**PROVIDED ENTRIES**
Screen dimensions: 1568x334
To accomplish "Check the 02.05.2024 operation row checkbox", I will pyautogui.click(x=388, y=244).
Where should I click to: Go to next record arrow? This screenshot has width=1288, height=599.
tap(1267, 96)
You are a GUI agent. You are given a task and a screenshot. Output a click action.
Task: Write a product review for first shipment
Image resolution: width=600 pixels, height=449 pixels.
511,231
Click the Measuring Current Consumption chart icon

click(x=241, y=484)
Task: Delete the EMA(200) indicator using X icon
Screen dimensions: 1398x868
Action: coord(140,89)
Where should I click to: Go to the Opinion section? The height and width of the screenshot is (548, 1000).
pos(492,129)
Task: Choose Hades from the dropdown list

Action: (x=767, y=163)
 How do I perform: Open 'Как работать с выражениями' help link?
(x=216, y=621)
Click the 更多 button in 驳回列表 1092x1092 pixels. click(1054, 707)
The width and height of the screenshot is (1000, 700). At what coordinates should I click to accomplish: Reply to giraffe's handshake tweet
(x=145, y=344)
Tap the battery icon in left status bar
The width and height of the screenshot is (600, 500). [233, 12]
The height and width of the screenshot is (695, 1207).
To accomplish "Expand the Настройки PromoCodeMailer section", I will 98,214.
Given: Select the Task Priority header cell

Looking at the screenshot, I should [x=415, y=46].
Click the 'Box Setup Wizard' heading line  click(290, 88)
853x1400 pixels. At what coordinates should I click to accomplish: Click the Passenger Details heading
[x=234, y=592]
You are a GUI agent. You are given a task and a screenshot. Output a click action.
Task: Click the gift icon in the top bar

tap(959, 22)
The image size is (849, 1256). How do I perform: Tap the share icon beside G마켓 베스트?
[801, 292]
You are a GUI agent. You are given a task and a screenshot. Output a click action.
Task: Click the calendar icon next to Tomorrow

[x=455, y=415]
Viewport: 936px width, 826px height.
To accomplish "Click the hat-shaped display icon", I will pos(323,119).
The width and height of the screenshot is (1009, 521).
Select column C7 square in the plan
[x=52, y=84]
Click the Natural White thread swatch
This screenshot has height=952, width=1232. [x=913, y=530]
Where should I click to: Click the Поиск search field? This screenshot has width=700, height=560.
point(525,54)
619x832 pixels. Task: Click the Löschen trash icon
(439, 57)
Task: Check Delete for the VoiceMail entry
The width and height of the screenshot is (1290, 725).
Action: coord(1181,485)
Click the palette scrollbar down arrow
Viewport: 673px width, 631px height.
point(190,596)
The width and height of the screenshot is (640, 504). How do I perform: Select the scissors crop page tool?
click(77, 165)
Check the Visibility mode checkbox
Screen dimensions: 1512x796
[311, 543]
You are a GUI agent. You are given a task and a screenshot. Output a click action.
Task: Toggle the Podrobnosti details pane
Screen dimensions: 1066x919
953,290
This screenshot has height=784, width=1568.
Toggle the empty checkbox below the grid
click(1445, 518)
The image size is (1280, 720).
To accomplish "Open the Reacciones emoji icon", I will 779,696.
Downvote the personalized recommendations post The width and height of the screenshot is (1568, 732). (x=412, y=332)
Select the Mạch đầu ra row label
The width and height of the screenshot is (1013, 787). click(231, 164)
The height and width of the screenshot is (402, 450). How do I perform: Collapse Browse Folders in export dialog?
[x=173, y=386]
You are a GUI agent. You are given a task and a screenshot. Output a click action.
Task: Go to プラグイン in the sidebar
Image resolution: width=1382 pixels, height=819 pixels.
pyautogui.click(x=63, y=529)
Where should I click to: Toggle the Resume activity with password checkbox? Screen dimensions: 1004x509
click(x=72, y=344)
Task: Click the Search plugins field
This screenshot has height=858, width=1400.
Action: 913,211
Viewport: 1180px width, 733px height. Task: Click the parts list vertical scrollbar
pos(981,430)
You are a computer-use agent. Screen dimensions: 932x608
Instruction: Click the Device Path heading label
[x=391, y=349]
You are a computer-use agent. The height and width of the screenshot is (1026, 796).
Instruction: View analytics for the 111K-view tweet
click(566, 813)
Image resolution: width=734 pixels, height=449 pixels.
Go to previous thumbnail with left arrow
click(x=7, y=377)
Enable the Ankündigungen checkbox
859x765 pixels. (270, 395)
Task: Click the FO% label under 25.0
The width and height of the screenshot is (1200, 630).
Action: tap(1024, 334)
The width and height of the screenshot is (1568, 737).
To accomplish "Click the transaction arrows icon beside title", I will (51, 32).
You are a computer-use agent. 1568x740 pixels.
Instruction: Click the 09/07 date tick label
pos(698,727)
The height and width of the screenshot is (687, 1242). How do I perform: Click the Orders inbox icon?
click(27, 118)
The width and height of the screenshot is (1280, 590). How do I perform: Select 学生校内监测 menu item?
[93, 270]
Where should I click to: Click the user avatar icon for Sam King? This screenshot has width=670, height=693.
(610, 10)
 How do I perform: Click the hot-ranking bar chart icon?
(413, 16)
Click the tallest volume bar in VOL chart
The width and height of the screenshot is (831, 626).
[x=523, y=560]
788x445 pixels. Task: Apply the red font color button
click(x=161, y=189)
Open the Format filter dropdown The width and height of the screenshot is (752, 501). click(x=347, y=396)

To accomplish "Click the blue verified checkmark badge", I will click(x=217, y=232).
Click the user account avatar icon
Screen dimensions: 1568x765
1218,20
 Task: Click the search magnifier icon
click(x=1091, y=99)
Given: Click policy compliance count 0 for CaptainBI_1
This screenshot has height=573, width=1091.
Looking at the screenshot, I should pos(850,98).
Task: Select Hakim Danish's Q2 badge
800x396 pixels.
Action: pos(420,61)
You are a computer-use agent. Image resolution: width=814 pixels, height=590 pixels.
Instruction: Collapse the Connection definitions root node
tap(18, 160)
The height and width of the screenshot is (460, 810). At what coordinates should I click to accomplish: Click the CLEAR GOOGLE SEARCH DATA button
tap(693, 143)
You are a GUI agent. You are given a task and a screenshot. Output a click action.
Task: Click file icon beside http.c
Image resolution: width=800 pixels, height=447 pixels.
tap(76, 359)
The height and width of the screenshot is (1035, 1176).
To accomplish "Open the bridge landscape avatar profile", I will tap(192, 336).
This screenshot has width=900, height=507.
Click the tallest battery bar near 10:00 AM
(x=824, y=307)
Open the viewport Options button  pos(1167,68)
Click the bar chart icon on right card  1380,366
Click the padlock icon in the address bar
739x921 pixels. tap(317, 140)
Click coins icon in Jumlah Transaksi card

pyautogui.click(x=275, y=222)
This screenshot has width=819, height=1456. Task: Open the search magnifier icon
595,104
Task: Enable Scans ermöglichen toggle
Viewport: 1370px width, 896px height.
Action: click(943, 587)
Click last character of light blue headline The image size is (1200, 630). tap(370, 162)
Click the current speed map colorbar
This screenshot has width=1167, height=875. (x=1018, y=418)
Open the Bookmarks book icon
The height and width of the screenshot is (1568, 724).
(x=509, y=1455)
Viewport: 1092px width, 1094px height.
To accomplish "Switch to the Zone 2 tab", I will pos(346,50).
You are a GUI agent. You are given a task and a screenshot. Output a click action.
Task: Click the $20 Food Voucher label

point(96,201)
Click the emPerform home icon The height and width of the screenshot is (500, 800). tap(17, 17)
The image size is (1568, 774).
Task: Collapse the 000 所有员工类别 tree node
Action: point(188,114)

**PROBLEM DETAILS**
The whole listing above is to be output exactly.

**TASK RESULT**
Screen dimensions: 1568x334
To accomplish "Check the 02.05.2024 operation row checkbox", I will pyautogui.click(x=388, y=244).
Where should I click to: Go to next record arrow? This screenshot has width=1288, height=599.
tap(1267, 96)
You are a GUI agent. You are given a task and a screenshot. Output a click action.
Task: Write a product review for first shipment
Image resolution: width=600 pixels, height=449 pixels.
511,231
Click the Measuring Current Consumption chart icon

click(x=241, y=484)
Task: Delete the EMA(200) indicator using X icon
Screen dimensions: 1398x868
Action: coord(140,89)
Where should I click to: Go to the Opinion section? The height and width of the screenshot is (548, 1000).
pos(492,129)
Task: Choose Hades from the dropdown list

Action: (x=767, y=163)
 How do I perform: Open 'Как работать с выражениями' help link?
(x=216, y=621)
Click the 更多 button in 驳回列表 1092x1092 pixels. click(1054, 707)
The width and height of the screenshot is (1000, 700). At what coordinates should I click to accomplish: Reply to giraffe's handshake tweet
(x=145, y=344)
Tap the battery icon in left status bar
The width and height of the screenshot is (600, 500). [233, 12]
The height and width of the screenshot is (695, 1207).
To accomplish "Expand the Настройки PromoCodeMailer section", I will 98,214.
Given: Select the Task Priority header cell

Looking at the screenshot, I should [x=415, y=46].
Click the 'Box Setup Wizard' heading line  click(290, 88)
853x1400 pixels. At what coordinates should I click to accomplish: Click the Passenger Details heading
[x=234, y=592]
You are a GUI agent. You are given a task and a screenshot. Output a click action.
Task: Click the gift icon in the top bar

tap(959, 22)
The image size is (849, 1256). How do I perform: Tap the share icon beside G마켓 베스트?
[801, 292]
You are a GUI agent. You are given a task and a screenshot. Output a click action.
Task: Click the calendar icon next to Tomorrow

[x=455, y=415]
Viewport: 936px width, 826px height.
To accomplish "Click the hat-shaped display icon", I will pos(323,119).
The width and height of the screenshot is (1009, 521).
Select column C7 square in the plan
[x=52, y=84]
Click the Natural White thread swatch
This screenshot has height=952, width=1232. [x=913, y=530]
Where should I click to: Click the Поиск search field? This screenshot has width=700, height=560.
point(525,54)
619x832 pixels. Task: Click the Löschen trash icon
(439, 57)
Task: Check Delete for the VoiceMail entry
The width and height of the screenshot is (1290, 725).
Action: coord(1181,485)
Click the palette scrollbar down arrow
Viewport: 673px width, 631px height.
point(190,596)
The width and height of the screenshot is (640, 504). How do I perform: Select the scissors crop page tool?
click(77, 165)
Check the Visibility mode checkbox
Screen dimensions: 1512x796
[311, 543]
You are a GUI agent. You are given a task and a screenshot. Output a click action.
Task: Toggle the Podrobnosti details pane
Screen dimensions: 1066x919
953,290
This screenshot has height=784, width=1568.
Toggle the empty checkbox below the grid
click(1445, 518)
The image size is (1280, 720).
To accomplish "Open the Reacciones emoji icon", I will 779,696.
Downvote the personalized recommendations post The width and height of the screenshot is (1568, 732). (x=412, y=332)
Select the Mạch đầu ra row label
The width and height of the screenshot is (1013, 787). click(231, 164)
The height and width of the screenshot is (402, 450). How do I perform: Collapse Browse Folders in export dialog?
[x=173, y=386]
You are a GUI agent. You are given a task and a screenshot. Output a click action.
Task: Go to プラグイン in the sidebar
Image resolution: width=1382 pixels, height=819 pixels.
pyautogui.click(x=63, y=529)
Where should I click to: Toggle the Resume activity with password checkbox? Screen dimensions: 1004x509
click(x=72, y=344)
Task: Click the Search plugins field
This screenshot has height=858, width=1400.
Action: 913,211
Viewport: 1180px width, 733px height. Task: Click the parts list vertical scrollbar
pos(981,430)
You are a computer-use agent. Screen dimensions: 932x608
Instruction: Click the Device Path heading label
[x=391, y=349]
You are a computer-use agent. The height and width of the screenshot is (1026, 796).
Instruction: View analytics for the 111K-view tweet
click(566, 813)
Image resolution: width=734 pixels, height=449 pixels.
Go to previous thumbnail with left arrow
click(x=7, y=377)
Enable the Ankündigungen checkbox
859x765 pixels. (270, 395)
Task: Click the FO% label under 25.0
The width and height of the screenshot is (1200, 630).
Action: tap(1024, 334)
The width and height of the screenshot is (1568, 737).
To accomplish "Click the transaction arrows icon beside title", I will (51, 32).
You are a computer-use agent. 1568x740 pixels.
Instruction: Click the 09/07 date tick label
pos(698,727)
The height and width of the screenshot is (687, 1242). How do I perform: Click the Orders inbox icon?
click(27, 118)
The width and height of the screenshot is (1280, 590). How do I perform: Select 学生校内监测 menu item?
[93, 270]
Where should I click to: Click the user avatar icon for Sam King? This screenshot has width=670, height=693.
(610, 10)
 How do I perform: Click the hot-ranking bar chart icon?
(413, 16)
Click the tallest volume bar in VOL chart
The width and height of the screenshot is (831, 626).
[x=523, y=560]
788x445 pixels. Task: Apply the red font color button
click(x=161, y=189)
Open the Format filter dropdown The width and height of the screenshot is (752, 501). click(x=347, y=396)

To accomplish "Click the blue verified checkmark badge", I will click(x=217, y=232).
Click the user account avatar icon
Screen dimensions: 1568x765
1218,20
 Task: Click the search magnifier icon
click(x=1091, y=99)
Given: Click policy compliance count 0 for CaptainBI_1
This screenshot has height=573, width=1091.
Looking at the screenshot, I should pos(850,98).
Task: Select Hakim Danish's Q2 badge
800x396 pixels.
Action: pos(420,61)
You are a computer-use agent. Image resolution: width=814 pixels, height=590 pixels.
Instruction: Collapse the Connection definitions root node
tap(18, 160)
The height and width of the screenshot is (460, 810). At what coordinates should I click to accomplish: Click the CLEAR GOOGLE SEARCH DATA button
tap(693, 143)
You are a GUI agent. You are given a task and a screenshot. Output a click action.
Task: Click file icon beside http.c
Image resolution: width=800 pixels, height=447 pixels.
tap(76, 359)
The height and width of the screenshot is (1035, 1176).
To accomplish "Open the bridge landscape avatar profile", I will tap(192, 336).
This screenshot has width=900, height=507.
Click the tallest battery bar near 10:00 AM
(x=824, y=307)
Open the viewport Options button  pos(1167,68)
Click the bar chart icon on right card  1380,366
Click the padlock icon in the address bar
739x921 pixels. tap(317, 140)
Click coins icon in Jumlah Transaksi card

pyautogui.click(x=275, y=222)
This screenshot has width=819, height=1456. Task: Open the search magnifier icon
595,104
Task: Enable Scans ermöglichen toggle
Viewport: 1370px width, 896px height.
Action: click(943, 587)
Click last character of light blue headline The image size is (1200, 630). tap(370, 162)
Click the current speed map colorbar
This screenshot has width=1167, height=875. (x=1018, y=418)
Open the Bookmarks book icon
The height and width of the screenshot is (1568, 724).
(x=509, y=1455)
Viewport: 1092px width, 1094px height.
To accomplish "Switch to the Zone 2 tab", I will pos(346,50).
You are a GUI agent. You are given a task and a screenshot. Output a click action.
Task: Click the $20 Food Voucher label

point(96,201)
Click the emPerform home icon The height and width of the screenshot is (500, 800). tap(17, 17)
The image size is (1568, 774).
Task: Collapse the 000 所有员工类别 tree node
Action: point(188,114)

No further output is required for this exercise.